[Start of Source passage]

# Where is the best place to buy an R4S Dongle in UK/Ireland (or Europe)



## milomc123 (May 13, 2019)

Title says it all!

Thanks in advance!


----------



## linuxares (May 13, 2019)

I strong advice against the R4S, it's pretty crappy.

Else they have it:
https://www.shop01media.com/

I would suggest the AceNS 3-in-1, it's a Xkit RCMLoader but rebranded. They cost the same last time I looked but it's a ton better.


----------



## milomc123 (May 13, 2019)

linuxares said:


> I strong advice against the R4S, it's pretty crappy.
> 
> Else they have it:
> https://www.shop01media.com/
> ...



Thanks for the quick reply, that AceNS looks good.

Have you (or anyone you know) ordered from shop01 before?


----------



## djpannda (May 13, 2019)

milomc123 said:


> Thanks for the quick reply, that AceNS looks good.
> 
> Have you (or anyone you know) ordered from shop01 before?



I only used them once for sxos pro when it first came out no issues and never heard about anything that bad for them


----------



## milomc123 (May 13, 2019)

[End of Source passage]
[Start of Record list]

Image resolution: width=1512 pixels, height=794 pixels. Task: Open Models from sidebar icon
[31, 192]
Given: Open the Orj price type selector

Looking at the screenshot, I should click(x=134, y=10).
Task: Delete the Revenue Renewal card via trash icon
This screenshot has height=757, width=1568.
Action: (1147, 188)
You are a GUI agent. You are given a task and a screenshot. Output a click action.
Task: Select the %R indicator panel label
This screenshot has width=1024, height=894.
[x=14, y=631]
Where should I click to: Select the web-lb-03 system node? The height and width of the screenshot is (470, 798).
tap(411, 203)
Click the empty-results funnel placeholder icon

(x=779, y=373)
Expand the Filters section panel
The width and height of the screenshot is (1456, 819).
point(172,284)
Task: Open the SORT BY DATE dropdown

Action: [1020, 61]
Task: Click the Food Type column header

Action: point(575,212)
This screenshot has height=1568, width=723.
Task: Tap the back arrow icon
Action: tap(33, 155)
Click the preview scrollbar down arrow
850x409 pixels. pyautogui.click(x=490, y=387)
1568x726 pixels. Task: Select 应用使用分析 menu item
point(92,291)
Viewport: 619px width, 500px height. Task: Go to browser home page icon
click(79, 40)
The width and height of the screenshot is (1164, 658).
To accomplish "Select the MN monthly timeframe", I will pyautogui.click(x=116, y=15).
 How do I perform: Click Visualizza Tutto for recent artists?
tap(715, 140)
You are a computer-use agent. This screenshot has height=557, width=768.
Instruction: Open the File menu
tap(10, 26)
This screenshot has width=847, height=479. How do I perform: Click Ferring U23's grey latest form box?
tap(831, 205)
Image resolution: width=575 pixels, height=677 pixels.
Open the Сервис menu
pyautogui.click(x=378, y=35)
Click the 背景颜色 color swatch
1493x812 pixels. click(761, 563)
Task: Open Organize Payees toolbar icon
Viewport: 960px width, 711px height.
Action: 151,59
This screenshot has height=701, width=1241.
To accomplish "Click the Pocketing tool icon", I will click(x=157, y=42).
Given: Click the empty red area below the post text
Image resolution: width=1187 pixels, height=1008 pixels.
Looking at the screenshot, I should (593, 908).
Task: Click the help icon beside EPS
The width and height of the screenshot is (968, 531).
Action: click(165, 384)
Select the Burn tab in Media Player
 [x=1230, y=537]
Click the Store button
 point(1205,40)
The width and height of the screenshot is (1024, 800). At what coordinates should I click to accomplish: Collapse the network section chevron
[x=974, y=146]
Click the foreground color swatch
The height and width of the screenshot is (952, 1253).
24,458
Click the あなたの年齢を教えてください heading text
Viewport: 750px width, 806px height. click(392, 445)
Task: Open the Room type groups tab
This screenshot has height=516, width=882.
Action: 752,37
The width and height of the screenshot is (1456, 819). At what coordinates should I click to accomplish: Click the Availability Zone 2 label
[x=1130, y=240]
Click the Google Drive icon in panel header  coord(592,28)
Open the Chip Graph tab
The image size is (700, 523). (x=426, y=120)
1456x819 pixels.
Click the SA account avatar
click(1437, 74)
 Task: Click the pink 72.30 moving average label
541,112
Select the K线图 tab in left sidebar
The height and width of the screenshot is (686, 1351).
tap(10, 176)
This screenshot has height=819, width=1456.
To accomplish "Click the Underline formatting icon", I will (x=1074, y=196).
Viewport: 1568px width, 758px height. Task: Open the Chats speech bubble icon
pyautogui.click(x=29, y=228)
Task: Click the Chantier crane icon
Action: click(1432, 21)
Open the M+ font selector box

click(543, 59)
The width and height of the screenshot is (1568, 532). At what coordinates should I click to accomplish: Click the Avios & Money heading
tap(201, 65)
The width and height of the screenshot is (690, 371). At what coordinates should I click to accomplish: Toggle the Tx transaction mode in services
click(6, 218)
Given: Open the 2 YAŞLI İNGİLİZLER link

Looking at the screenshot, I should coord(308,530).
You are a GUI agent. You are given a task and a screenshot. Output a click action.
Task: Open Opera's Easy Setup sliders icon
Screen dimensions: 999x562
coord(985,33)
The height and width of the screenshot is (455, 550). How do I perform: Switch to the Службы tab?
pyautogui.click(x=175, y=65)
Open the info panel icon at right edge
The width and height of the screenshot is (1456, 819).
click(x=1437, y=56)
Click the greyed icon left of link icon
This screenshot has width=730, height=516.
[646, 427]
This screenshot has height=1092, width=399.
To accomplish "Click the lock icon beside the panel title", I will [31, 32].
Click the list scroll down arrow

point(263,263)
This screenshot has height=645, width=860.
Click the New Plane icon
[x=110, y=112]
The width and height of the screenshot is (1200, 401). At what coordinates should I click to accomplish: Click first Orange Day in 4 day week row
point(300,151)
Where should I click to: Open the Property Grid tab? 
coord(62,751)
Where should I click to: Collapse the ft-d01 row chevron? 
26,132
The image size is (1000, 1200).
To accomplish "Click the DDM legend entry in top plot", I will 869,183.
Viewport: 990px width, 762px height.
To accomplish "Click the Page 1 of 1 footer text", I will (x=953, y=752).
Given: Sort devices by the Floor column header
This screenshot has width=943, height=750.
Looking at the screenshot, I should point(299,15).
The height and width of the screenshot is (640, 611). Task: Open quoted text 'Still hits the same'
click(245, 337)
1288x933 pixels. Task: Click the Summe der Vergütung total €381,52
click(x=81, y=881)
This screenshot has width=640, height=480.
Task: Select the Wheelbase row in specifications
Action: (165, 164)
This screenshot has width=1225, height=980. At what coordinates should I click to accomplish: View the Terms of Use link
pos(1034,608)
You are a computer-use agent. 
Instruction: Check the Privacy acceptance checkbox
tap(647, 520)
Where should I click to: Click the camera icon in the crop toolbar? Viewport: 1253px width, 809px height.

[End of Record list]

▶ What you need to do
A: Please reproduce the part of the R4S dongle thread from "## linuxares (May" to "a ton better." word for word.
B: Answer these questions from the R4S dongle thread:
(i) Which regions does the thread title name as places to buy the dongle?
(ii) Which device does linuxares recommend instead of the R4S?
(iii) What did djpannda buy the one time they used shop01?

▶ Solutions for each task
A:
## linuxares (May 13, 2019)

I strong advice against the R4S, it's pretty crappy.

Else they have it:
https://www.shop01media.com/

I would suggest the AceNS 3-in-1, it's a Xkit RCMLoader but rebranded. They cost the same last time I looked but it's a ton better.

B:
(i) UK/Ireland (or Europe)
(ii) The AceNS 3-in-1
(iii) sxos pro